В первые десять лет моей жизни я был единственным маленьким ребёнком в харьковской квартире, и понятно, что меня окружали со всех сторон любовь, забота и внимание. С той поры прошло тридцать с лишним лет, и сейчас я вспоминаю тех, кто любил меня и кого любил я, тех, кого уже, к сожалению, нет на этом свете. Их лица чередой проходят передо мной… Вот бабушка: всегда нежная и мягкая, домовитая и заботливая. Я не помню, чтобы она когда-нибудь повышала на меня голос. Даже во время своей последней болезни, незадолго до смерти, она оставалась тихой и кроткой; только улыбка сменилась каким-то отрешённым и одновременно тревожным выражением. Она сидела в большом кресле в комнате и почему-то постоянно пыталась содрать себе кожу с нижней губы. Я помню, как дед, застав её за этим занятием, кричал: «Женечка, что ты делаешь?! Оставь губу!», и она на короткое время прекращала, а потом начинала снова. В последние месяцы своей жизни она уже почти никого не узнавала, и когда у неё спросили, указав на моего отца, то есть её сына, кто перед ней, последовал ответ: «Хороший мальчичек». Мне кажется, что в этом беспомощном, немного жалком ответе проявилась бабушкина любящая натура, не изменившая ей даже в беспамятстве.

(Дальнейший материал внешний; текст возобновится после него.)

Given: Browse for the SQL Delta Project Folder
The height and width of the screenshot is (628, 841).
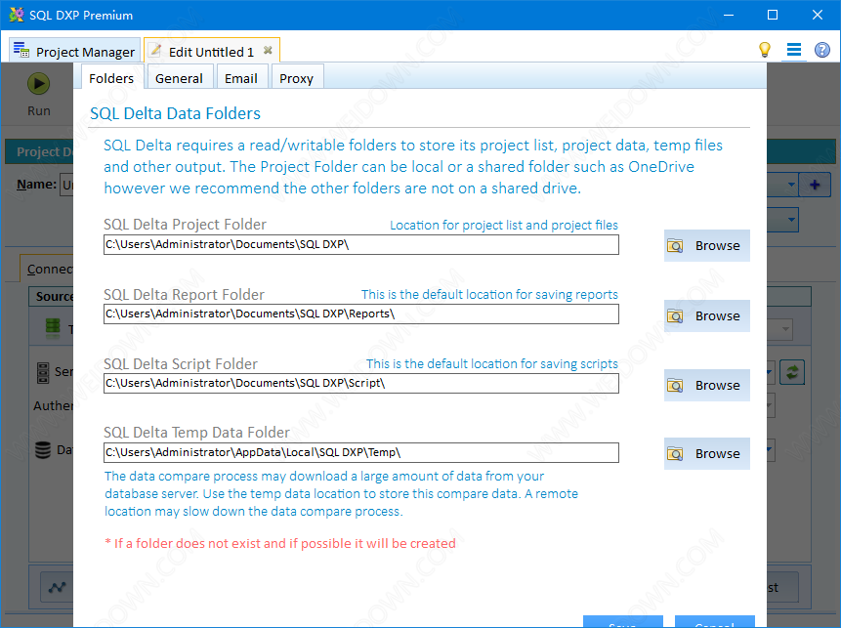Looking at the screenshot, I should coord(706,246).
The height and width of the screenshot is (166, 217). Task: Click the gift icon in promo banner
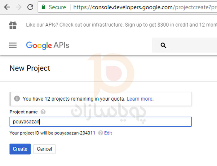pyautogui.click(x=13, y=25)
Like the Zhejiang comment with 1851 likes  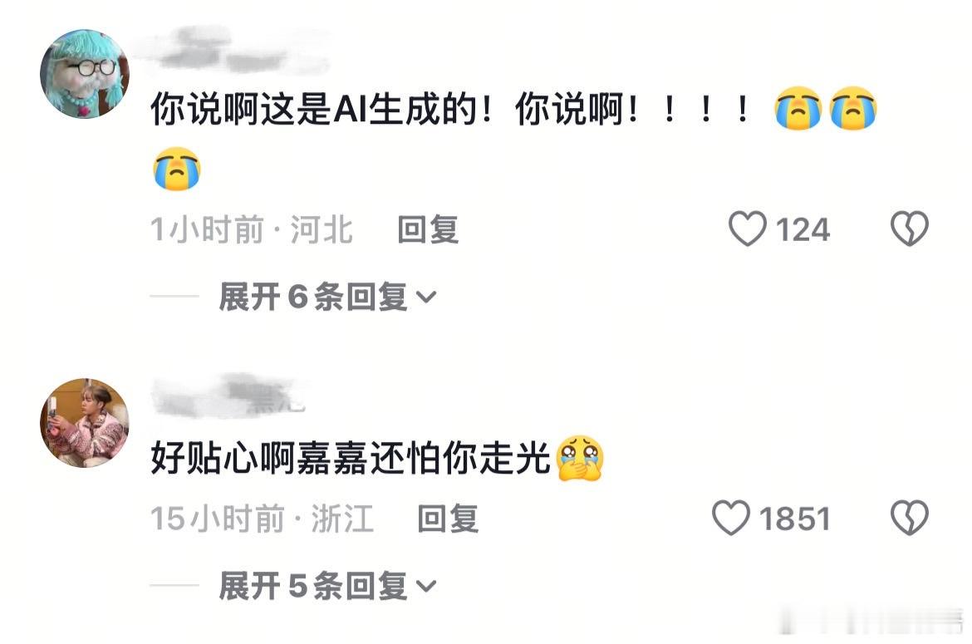coord(731,518)
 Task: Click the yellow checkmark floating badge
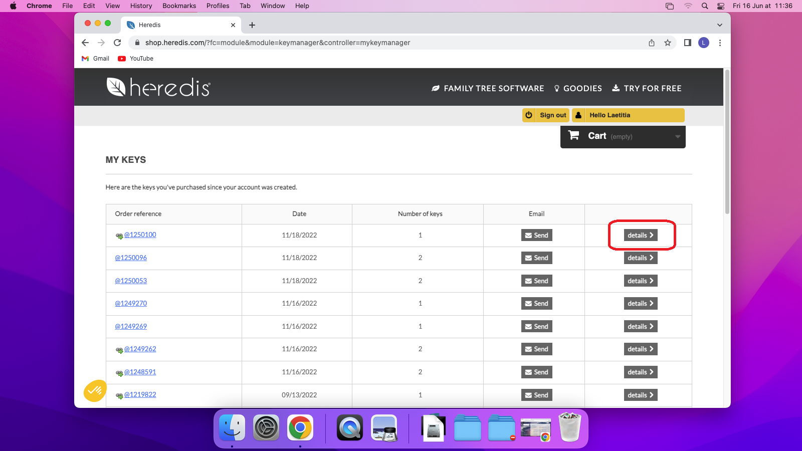point(95,390)
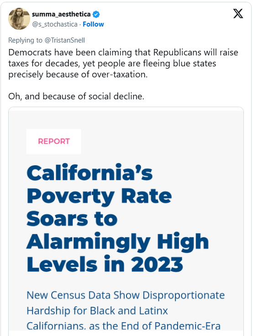This screenshot has width=253, height=336.
Task: Click the 'Replying to' text line
Action: [47, 40]
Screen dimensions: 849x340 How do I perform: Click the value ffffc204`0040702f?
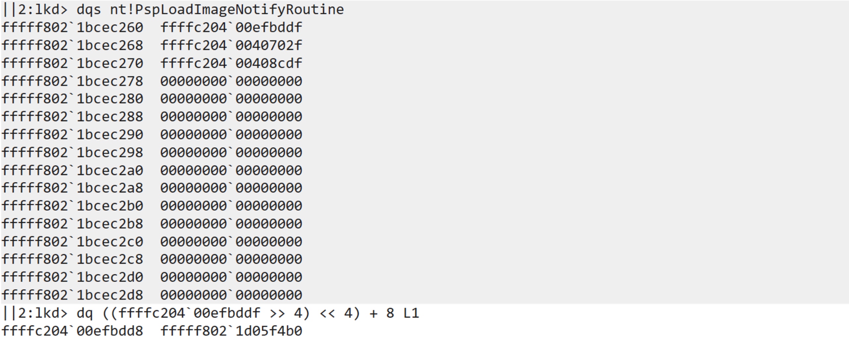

Бабушка ушла первой… На самом деле ещё раньше безвременно умер тётин муж, но я его совершенно не помню, поскольку был тогда совсем маленьким ребёнком. Зато хорошо помню его мать – бабушку Веру, которая, приходя к нам, много занималась мной. Про бабушку Веру мне рассказывали (сам я опять же этого не помню), что ей очень ловко удавалось меня накормить, когда я отказывался есть. Она показывала мне на окно и говорила: «Смотри, самолёт летит!», и я, начиная искать глазами самолёт, открывал от усердия рот, в который в это время благополучно попадала пища, вталкиваемая рукой бабушки Веры.

У деда была шоколадная губа. Точнее, у него была большая родинка шоколадного цвета на нижней губе. Мне всё время казалось, что дед ел шоколадку и не слизнул оставшийся след. Больше всего я любил лежать рядом с дедом на диване, а он в это время рассказывал мне сказки. Репертуар у него был неизменный: «Гензель и Гретель» братьев Гримм и «Тильтиль и Митиль» (то есть «Синяя птица») Метерлинка. Мне эти сказки не надоедали, и каждый раз я ждал с замиранием сердца того момента, когда мы вновь уляжемся на диване, он начнёт свой рассказ, а я буду слушать и смотреть на его шоколадную губу.

У нас в доме часто бывал ещё один рассказчик: бабушкин младший брат Лазарь, которого я называл Атька. Он рассказывал мне о Маугли, посадив к себе на колени. Атька был чёрный и смуглый и говорил мягким, завораживающим голосом. Мне чудилось, что он сам пришёл из джунглей.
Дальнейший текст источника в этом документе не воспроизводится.